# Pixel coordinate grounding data
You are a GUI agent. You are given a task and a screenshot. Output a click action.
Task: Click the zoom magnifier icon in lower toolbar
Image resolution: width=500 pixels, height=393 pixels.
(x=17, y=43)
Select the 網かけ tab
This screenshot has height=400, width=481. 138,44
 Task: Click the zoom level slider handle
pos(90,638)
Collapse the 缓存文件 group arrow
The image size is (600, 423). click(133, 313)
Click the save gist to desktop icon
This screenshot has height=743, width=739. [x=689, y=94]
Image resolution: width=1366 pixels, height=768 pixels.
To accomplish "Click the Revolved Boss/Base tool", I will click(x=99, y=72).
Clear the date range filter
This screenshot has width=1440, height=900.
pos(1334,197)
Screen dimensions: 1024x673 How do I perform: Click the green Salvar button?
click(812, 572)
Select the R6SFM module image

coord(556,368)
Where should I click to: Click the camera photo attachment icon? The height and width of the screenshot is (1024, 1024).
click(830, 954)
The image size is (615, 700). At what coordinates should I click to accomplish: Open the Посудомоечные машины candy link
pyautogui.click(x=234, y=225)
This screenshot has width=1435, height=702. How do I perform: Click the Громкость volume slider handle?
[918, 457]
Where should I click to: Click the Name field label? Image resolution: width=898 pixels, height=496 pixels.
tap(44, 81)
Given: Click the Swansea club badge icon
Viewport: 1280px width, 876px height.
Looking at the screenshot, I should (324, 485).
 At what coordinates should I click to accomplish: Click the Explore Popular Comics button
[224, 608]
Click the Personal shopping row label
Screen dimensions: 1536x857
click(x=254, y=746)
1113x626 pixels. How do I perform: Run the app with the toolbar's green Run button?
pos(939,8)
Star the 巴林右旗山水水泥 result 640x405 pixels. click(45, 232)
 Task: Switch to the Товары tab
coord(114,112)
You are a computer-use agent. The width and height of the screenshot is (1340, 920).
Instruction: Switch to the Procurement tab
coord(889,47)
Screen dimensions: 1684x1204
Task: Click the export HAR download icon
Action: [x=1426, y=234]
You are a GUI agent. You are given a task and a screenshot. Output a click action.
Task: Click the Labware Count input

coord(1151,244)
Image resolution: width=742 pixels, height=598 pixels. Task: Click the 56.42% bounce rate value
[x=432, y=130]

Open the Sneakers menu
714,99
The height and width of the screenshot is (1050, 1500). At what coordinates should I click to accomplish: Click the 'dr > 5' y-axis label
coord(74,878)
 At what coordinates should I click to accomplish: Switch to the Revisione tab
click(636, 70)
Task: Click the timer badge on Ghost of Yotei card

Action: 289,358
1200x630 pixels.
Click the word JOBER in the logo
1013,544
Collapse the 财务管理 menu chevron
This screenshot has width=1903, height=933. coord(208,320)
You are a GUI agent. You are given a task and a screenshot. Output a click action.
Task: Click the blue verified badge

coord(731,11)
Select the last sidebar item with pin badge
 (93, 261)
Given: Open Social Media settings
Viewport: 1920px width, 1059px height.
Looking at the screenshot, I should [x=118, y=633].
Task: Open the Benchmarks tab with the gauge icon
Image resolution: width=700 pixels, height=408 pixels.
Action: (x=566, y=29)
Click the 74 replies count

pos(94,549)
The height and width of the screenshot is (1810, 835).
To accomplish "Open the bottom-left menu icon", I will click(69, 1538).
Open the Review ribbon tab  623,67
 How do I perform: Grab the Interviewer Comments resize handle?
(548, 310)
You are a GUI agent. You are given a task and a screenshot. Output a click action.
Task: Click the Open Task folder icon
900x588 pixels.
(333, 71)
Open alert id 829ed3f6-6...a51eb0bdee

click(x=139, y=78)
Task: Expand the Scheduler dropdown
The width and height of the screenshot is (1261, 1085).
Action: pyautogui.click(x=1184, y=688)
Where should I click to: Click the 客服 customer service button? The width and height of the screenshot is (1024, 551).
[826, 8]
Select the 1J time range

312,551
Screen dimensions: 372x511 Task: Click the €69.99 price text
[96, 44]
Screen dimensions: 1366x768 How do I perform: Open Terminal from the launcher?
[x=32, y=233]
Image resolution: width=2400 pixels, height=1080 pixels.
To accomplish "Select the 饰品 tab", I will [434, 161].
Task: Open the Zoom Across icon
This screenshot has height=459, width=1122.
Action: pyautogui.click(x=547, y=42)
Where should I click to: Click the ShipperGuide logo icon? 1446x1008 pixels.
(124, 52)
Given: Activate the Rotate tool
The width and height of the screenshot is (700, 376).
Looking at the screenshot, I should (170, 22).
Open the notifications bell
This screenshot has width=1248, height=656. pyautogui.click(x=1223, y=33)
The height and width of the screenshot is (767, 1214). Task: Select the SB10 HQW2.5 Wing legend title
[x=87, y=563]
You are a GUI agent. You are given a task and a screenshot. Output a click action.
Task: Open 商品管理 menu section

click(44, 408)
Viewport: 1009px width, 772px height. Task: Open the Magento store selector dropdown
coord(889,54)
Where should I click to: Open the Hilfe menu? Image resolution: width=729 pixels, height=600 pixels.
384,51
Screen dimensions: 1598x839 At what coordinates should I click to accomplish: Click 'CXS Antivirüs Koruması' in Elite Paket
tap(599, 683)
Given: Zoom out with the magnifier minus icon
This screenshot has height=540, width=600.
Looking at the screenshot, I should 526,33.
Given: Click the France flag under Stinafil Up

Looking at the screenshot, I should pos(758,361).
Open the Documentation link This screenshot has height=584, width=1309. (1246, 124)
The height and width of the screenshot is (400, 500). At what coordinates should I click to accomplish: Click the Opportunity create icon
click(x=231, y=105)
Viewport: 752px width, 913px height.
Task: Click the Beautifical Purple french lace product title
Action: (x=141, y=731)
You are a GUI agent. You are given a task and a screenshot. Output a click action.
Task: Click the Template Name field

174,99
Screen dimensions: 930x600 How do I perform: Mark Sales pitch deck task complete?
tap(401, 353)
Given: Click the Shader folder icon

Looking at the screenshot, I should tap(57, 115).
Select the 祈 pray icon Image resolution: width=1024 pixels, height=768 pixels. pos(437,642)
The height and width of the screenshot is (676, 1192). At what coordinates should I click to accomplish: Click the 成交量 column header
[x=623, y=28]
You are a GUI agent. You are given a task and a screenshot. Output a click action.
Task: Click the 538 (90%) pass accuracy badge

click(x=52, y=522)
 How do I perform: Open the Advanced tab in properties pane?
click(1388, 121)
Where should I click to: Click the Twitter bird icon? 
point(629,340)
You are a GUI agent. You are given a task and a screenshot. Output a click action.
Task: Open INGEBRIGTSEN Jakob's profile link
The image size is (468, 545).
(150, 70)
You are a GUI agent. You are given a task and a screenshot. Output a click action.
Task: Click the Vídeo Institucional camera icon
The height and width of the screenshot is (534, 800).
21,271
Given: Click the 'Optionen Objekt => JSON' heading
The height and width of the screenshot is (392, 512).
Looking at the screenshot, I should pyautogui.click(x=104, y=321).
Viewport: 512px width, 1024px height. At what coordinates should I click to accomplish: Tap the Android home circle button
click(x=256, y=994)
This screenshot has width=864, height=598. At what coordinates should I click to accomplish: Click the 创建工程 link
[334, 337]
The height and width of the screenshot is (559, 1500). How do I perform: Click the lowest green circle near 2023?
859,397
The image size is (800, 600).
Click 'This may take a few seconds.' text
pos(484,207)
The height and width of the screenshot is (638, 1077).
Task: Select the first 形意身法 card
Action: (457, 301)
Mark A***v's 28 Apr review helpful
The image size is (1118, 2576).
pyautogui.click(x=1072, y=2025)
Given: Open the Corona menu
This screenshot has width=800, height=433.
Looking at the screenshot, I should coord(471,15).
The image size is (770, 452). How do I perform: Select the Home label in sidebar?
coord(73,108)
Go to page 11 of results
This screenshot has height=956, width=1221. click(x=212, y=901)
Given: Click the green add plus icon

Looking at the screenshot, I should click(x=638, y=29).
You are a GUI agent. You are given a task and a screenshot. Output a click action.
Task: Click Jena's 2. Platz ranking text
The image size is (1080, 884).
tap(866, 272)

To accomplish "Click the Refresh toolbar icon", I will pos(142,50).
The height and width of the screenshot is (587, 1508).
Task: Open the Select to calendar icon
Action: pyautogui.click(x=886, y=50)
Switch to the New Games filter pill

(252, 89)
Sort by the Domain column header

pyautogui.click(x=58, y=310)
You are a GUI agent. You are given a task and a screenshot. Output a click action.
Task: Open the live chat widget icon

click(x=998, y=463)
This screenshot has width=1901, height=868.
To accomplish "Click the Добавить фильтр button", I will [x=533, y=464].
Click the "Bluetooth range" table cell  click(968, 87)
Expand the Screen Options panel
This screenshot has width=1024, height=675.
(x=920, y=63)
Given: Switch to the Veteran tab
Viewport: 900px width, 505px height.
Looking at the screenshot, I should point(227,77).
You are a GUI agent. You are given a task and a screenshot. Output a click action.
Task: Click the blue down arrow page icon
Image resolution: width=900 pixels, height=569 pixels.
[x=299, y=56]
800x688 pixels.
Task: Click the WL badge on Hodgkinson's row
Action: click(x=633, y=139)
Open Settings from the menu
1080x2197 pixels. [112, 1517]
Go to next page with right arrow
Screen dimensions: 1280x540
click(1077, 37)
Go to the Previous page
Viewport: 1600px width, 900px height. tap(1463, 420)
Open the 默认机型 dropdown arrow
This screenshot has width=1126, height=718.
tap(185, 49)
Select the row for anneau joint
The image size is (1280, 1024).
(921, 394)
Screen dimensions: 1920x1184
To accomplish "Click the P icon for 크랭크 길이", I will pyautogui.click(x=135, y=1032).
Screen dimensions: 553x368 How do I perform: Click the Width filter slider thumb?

# Problem
From the records above, reproduce exactly the lines from the one with "Given: Zoom out with the magnifier minus icon" to the one with "Open the Documentation", both included, and no others.

# Reply to the exercise
Given: Zoom out with the magnifier minus icon
This screenshot has height=540, width=600.
Looking at the screenshot, I should 526,33.
Given: Click the France flag under Stinafil Up

Looking at the screenshot, I should pos(758,361).
Open the Documentation link This screenshot has height=584, width=1309. (1246, 124)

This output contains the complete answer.